The late-season slide showed that this Penguins club has many weaknesses, chiefly among them scoring goals. That demon reared its head in the playoffs as the Pens scored just one goal in each of their four first-round defeats.
As far as the Penguins seemed from being a complete team, their margin of victory in the playoffs was razor thing, losing all four games by just one goal.
“We had the chances; it could have gone either way,” said captain Sidney Crosby. “It’s unfortunate to get that result for how hard we worked.”
The Penguins’ hard work was evident in Game 5. The team’s lone goal came when Nick Spaling went crashing headfirst into the goal crease to hunt down a rebound. The Penguins hit, crashed and back-checked with reckless abandon on Friday night.
“Everyone played extremely hard,” Crosby added. “Flower gave us a chance to win every night. The way we worked in this series … they’re a good team with a lot of depth and we’re a goal here or there from being on a different side of it.”
Marc-Andre Fleury was indeed the team’s shining star in the postseason, keeping the team in every game despite a rag-tag blueline that included rookie Brian Dumoulin and Taylor Chorney, who were called up from Wilkes-Barre at the end of the regular season and saw their first NHL playoff action.

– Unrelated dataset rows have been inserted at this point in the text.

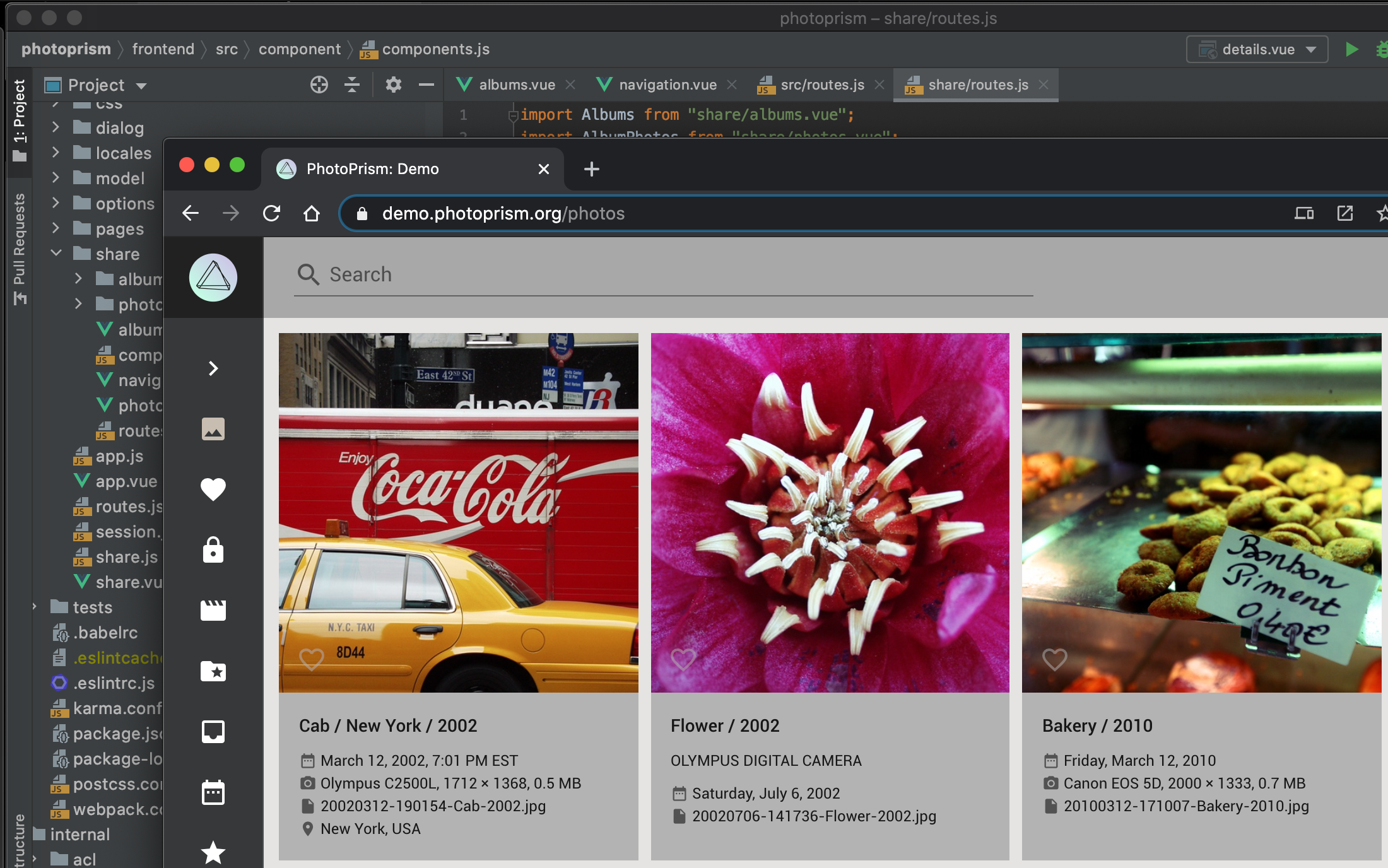The image size is (1388, 868).
Task: Switch to the navigation.vue tab
Action: pyautogui.click(x=668, y=85)
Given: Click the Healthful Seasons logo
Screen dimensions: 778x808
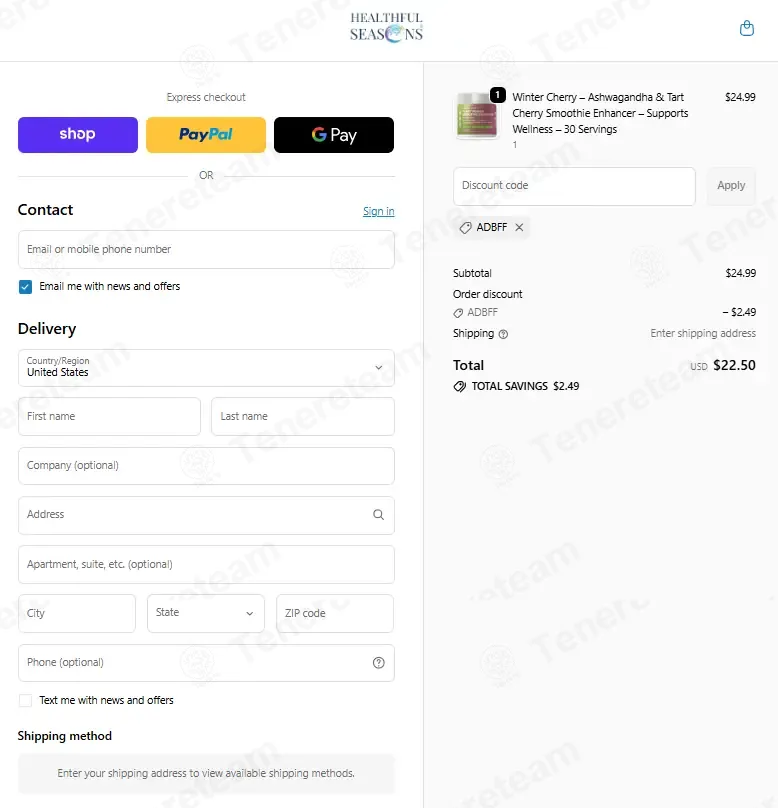Looking at the screenshot, I should click(386, 27).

“We were missing a lot of defenseman for the playoffs,” Fleury said. “Everyone that was in battled hard and tried to give their best every night and give us a chance to hang in there.”

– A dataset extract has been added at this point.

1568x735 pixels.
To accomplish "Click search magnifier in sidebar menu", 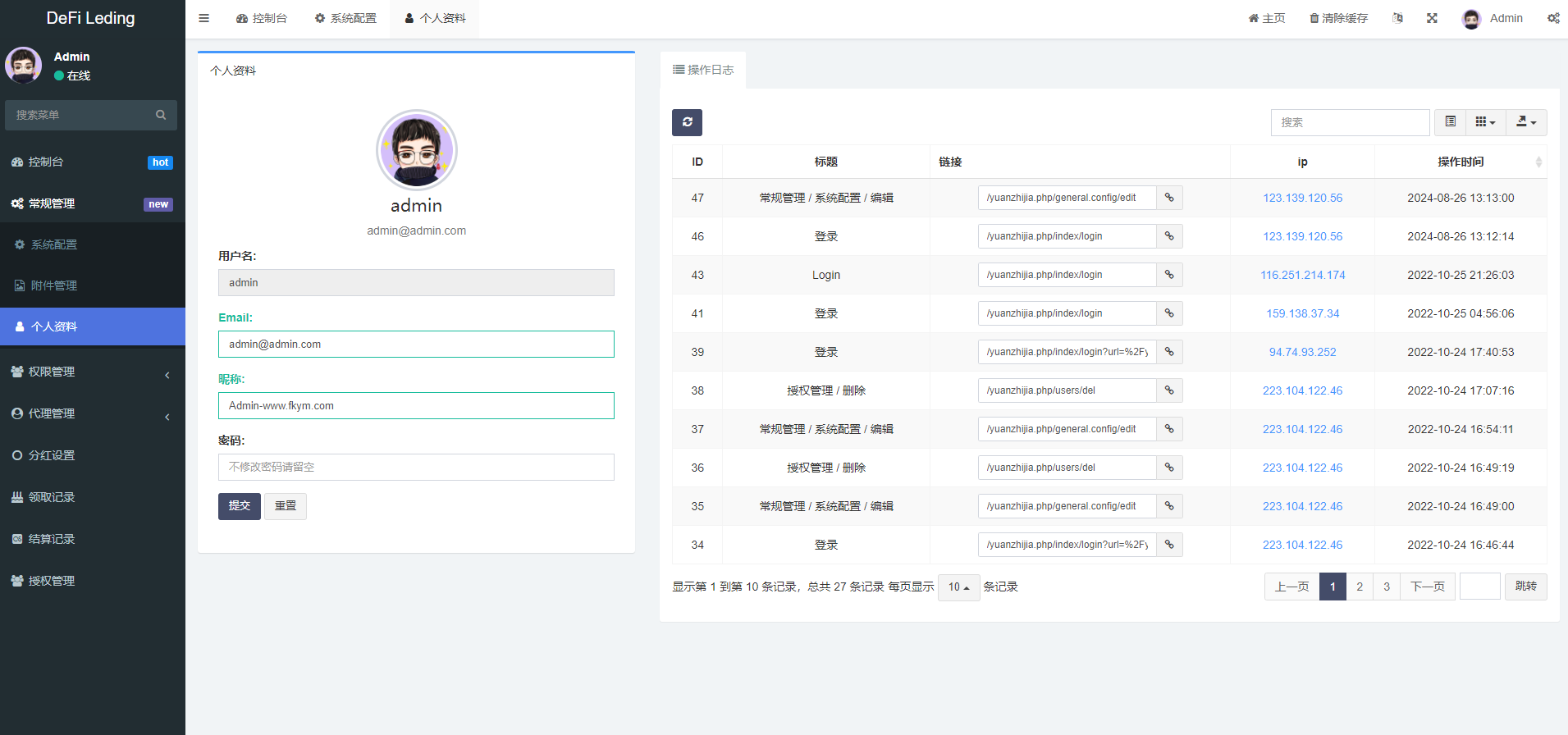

Despite Fleury being the player with perhaps the least blame on his shoulders for the team’s loss, he took the result harder than most.
“(We) hung in there,” said goaltender Marc-Andre Fleury. “I just thought, ‘It’s going to come. We’re going to get a bounce or something.’ It just never came.
“We played a good team. We hung in there every night, made it close, but at the end of the day, we still lost.”
The Penguins should hold their heads high in one regard: despite injuries, ineffective play by many of the team’s leaders, and an obvious difference in talent level between themselves and their opponent, the Penguins battled until the final whistle.
As hollow as a moral victory may feel while they’re packing their things for the summer, especially with many players unlikely to return to Pittsburgh for the 2015-16 campaign, the Penguins should be proud of their effort.
The 20 men who donned black and gold on Friday gave their best. It’s a shame that their best wasn’t good enough.